In this thread, a MacBook user complained about problems upgrading from an iMac, with an Intel processor, to his current machine, with a chip from the Apple silicon series. He reported that he can see the the tree statistics, but he can’t do anything else, and since his old database was made on Intel, I asked him to share that with me, so that I could see what it does on my PCs, in Linux or Windows, which have AMD and Intel processors. I asked that, because it once worked to restore data for a friend with an Intel based MacBook.
I hoped to get his old BSDDB files, but he sent his current grampsdb contents, which are a single SQLite database, that has the symptoms described above. I can see the statistics, but any attempt to switch to another view leads to Gramps hanging, showing all sorts of errors that suggest that the tree data can’t be read. And closer inspection of the database with the SQLitebrowser program suggests that the tables are there, with lots of rows,and that most of the data columns have value NULL.
He also sent some ZIP files made during the conversion process, with similar contents, which suggest that Gramps seems to start a conversion from BSDDB to SQLite, which seems to work at first. And I can imagine that if it’s just a format conversion that does not look at the actual data. The subsequent schema conversion does seem to fail though.
If this scenario is true, it feels quite scary, because it suggests that we don’t have anough protection against architecture changes. I would hope that BSDDB would simpy quit when it reads a file created with another processor architecture, but it seems to have no idea.
Or I have no idea.
Any ideas?
P.S. I’m trying to get hold of his BSDDB files, to see what Gramps does here. It can read files from Intel MacBooks, that I know.
I dont think this has to do with architecture. I tried to open a BSDDB tree on my Intel Mac on 5.1.2 and it failed.
gary$ ./Gramps
2024-10-11 16:04:25.177: ERROR: dbloader.py: line 111: unsupported pickle protocol: 5
Traceback (most recent call last):
File “/Applications/Gramps5.1.2.app/Contents/Resources/lib/python3.6/site-packages/gramps/gui/dbloader.py”, line 206, in read_file
password=password)
File “/Applications/Gramps5.1.2.app/Contents/Resources/lib/python3.6/site-packages/gramps/plugins/db/bsddb/write.py”, line 254, in try_
return func(self, *args, **kwargs)
File “/Applications/Gramps5.1.2.app/Contents/Resources/lib/python3.6/site-packages/gramps/plugins/db/bsddb/write.py”, line 652, in load
if not self.version_supported():
File “/Applications/Gramps5.1.2.app/Contents/Resources/lib/python3.6/site-packages/gramps/plugins/db/bsddb/write.py”, line 254, in try_
return func(self, *args, **kwargs)
File “/Applications/Gramps5.1.2.app/Contents/Resources/lib/python3.6/site-packages/gramps/plugins/db/bsddb/write.py”, line 507, in version_supported
dbversion = self.metadata.get(b’version’, default=0)
File “/Applications/Gramps5.1.2.app/Contents/Resources/lib/python3.6/site-packages/bsddb3/dbshelve.py”, line 226, in get
return pickle.loads(data)
ValueError: unsupported pickle protocol: 5
H’m, weird.
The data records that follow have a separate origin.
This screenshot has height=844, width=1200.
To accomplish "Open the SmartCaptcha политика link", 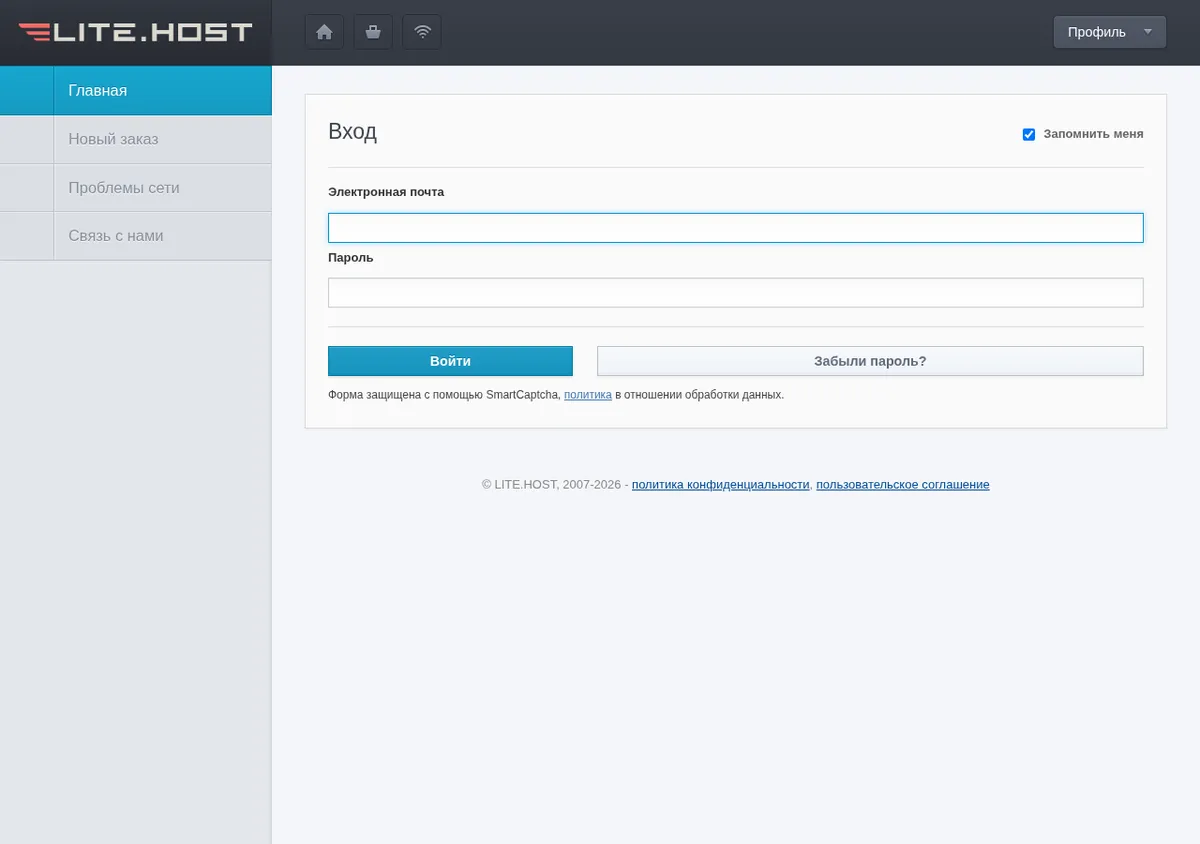I will 588,395.
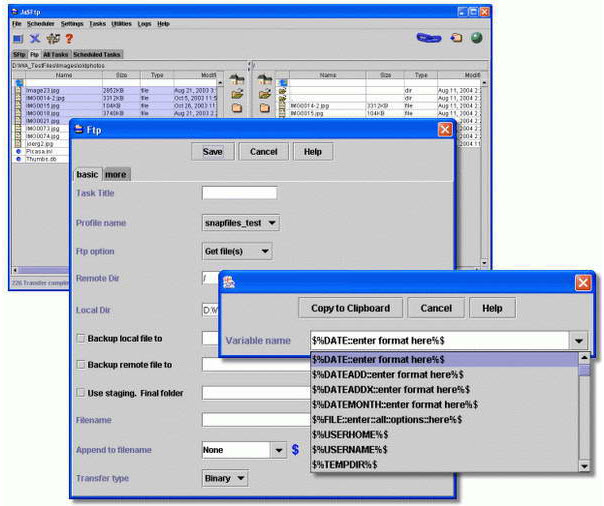Screen dimensions: 604x506
Task: Click the red question mark help icon
Action: click(69, 38)
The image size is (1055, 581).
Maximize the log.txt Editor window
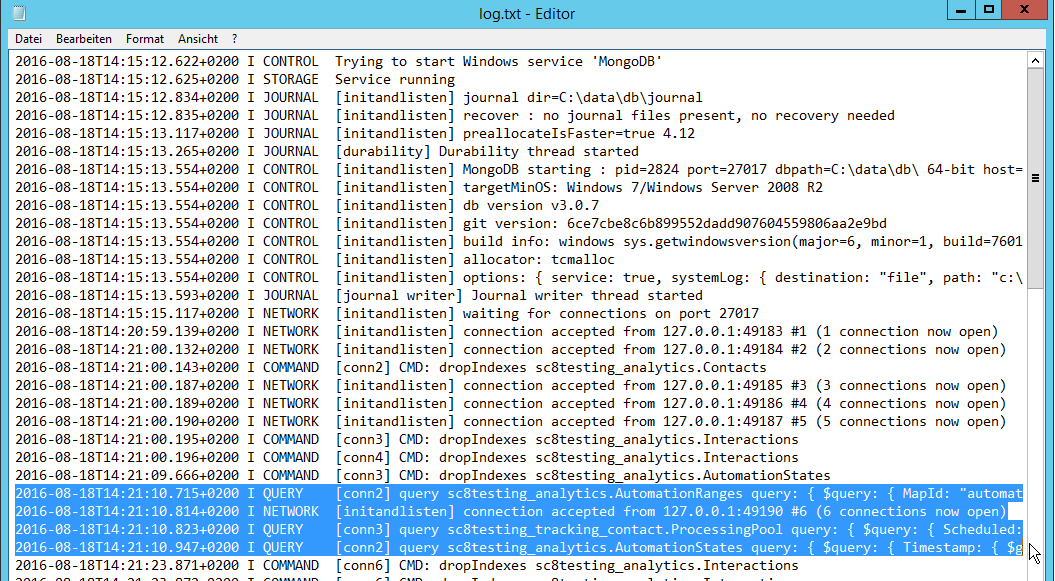[x=988, y=10]
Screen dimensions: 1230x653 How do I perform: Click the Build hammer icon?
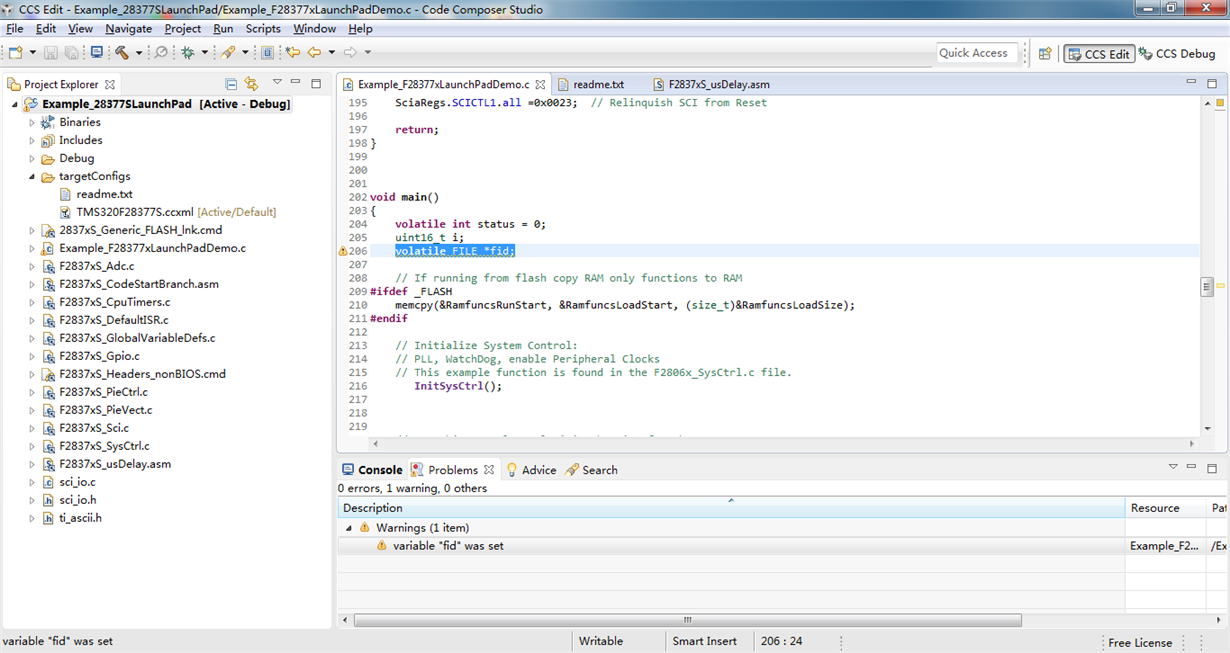pyautogui.click(x=121, y=53)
Google suggests that pickle support can vary with Python versions, and it’s something that I have not really been aware of, until now. It’s not what the user got, and I don’t remember seeing it, when I tried to help this old friend. And that was probably at a time when I was still using 3.4, or maybe 4.x.
I don’t know the version that this user had, on his iMac, but forgot to mention the thread:
TS plans to extract the files from the iMac again, so I hope that I can report later this weekend, or nexy week.
And just for the sake of testing or preparation: Would you mind sharing some BSDDB files, Intel, or both platforms, with me? It can be through email, or iCloud, and I will pass my address in a minuite or so.
I’m writing a public reply, to report on these issues, which I could test with the 5.1.6 test tree that you made and put in my mail. And with 5.1.6 running on Windows 10, I see the same pickle protocol problems as you got.
Opening the test tree with 5.2.3 AIO worked very well. It offered an upgrade for the BSDDB version, which is quite a bit newer on Windows, and then did a schema upgrade, which was OK too. Check & Repair showed no errors, amd that proves that a Gramps AIO running on Windows can be used to convert a BSSDB tree from Macs running on Intel.
I will try another test on Linux tomorrow. That may even work in 5.1 if that Linux has a more modern Python than the AIO version has.
I tested all files that you sent me on Linux Mint, running my own Gramps 5.1.7, and they were all upgraded to my BSDDB version, which is newer, and showed no pickle problems, probably because the Mint Python is more modern than the one in the Windows 5.1.6 AIO, or your Gramps 5.1.2. I have Python 3.10 here.
One tree (4.2.4) required a schema upgrade, and all could be converted to SQLite too, which makes me conclude that Mac Intel databases can be restored on PCs running Linux or Windows (with 5.2.3).